Aucklanders to Benefit from Million Dollar Keyhole Surgical Laser

Aucklanders to Benefit from Million Dollar Keyhole Surgical Laser

27 January 2015, 4:14PM
Impact PR

A new, less invasive laser surgery technique could allow more Kiwis to benefit from corrective surgery according to some of the country’s top ophthalmologists.

The technique, called SMILE (SMall Incision Lenticule Extraction), offers patients a less invasive and quicker alternative to LASIK, and with an expected reduced risk of dry eye issues after the surgery.

Kiwi ophthalmologist Dr Dean Corbett says Auckland Eye has invested $1million in new laser equipment to deliver SMILE to patients, and will be the first in Auckland to do so.

The surgery utilises a state-of-the-art femtosecond laser to create a lenticule within the cornea, which is removed through a keyhole incision - a process which takes just 25 seconds per eye, and removes the need for people to wear glasses or contact lenses again to assist their vision.

Dr Corbett says the procedure may help eliminate fears or concerns that have held some Kiwis back from having their vision corrected in the past.

“Fear is a big part of why many people do not seek out this kind of surgery, especially fear around a corneal flap being created,” says Dr Corbett, a specialist in laser vision correction at Auckland Eye. “SMILE is a flap-less, keyhole surgery, so that eliminates a real barrier for some people.”

The procedure is also expected to reduce uncomfortable dry eye discomfort that some patients face after having laser eye surgery, says fellow ophthalmologist Dr Justin Mora, although research is yet to be completed on the issue.
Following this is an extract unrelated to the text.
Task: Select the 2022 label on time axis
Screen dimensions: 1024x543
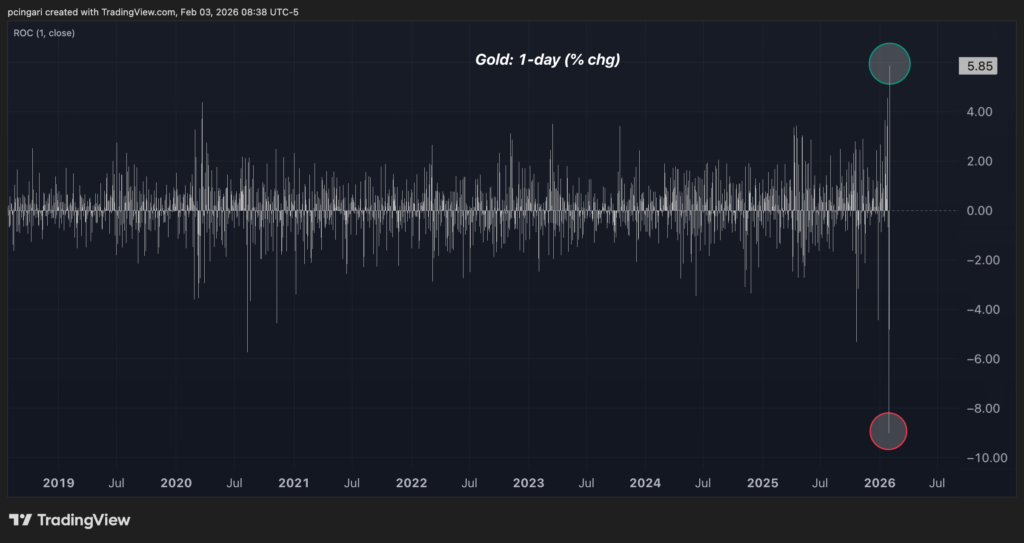Action: click(411, 483)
“Most people need to use moisturising eye drops for a few days, or even a few weeks after laser treatment, which isn’t a big deal, but is a hassle” he explains. “However, because SMILE has less of an effect on the corneal nerves, there should also be less of that discomfort, especially for those pre-disposed to dry eye problems.”

Other advantages of the new technique include a quicker return to sports for active people after the surgery, and the ability to get better results for patients with higher prescriptions who may have been told LASIK wasn’t a suitable option for them.

“I think it will appeal to a lot of people, particularly active people who play contact sport and may previously have been worried about the possible displacement of the corneal flap; and people in their 40s and 50s who are more likely to suffer from dry eye issues,” says Dr Mora.

Dr Corbett says a small number of Kiwis would have previously travelled overseas to get the SMILE treatment, but could now access it closer to home, and for a small cost when compared to the expense of buying new glasses every few years for a lifetime.

“The most common trigger for people coming in to find out about laser vision correction is a pair of broken glasses,” he says. “When they start to add up the costs and look at that long-term, it makes sense to look at correcting their vision once and for all.”

SMILE is available for those with myopia (nearsightedness), and astigmatism, and will achieve a result of 20:20 or 6:6 vision for 95-98% of patients.

“That standard of vision is what is required to become a pilot, so it’s very good,” explains Dr Corbett. “Some patients will get even better results - 20:15 or even 20:10 vision - without any corrective lenses.”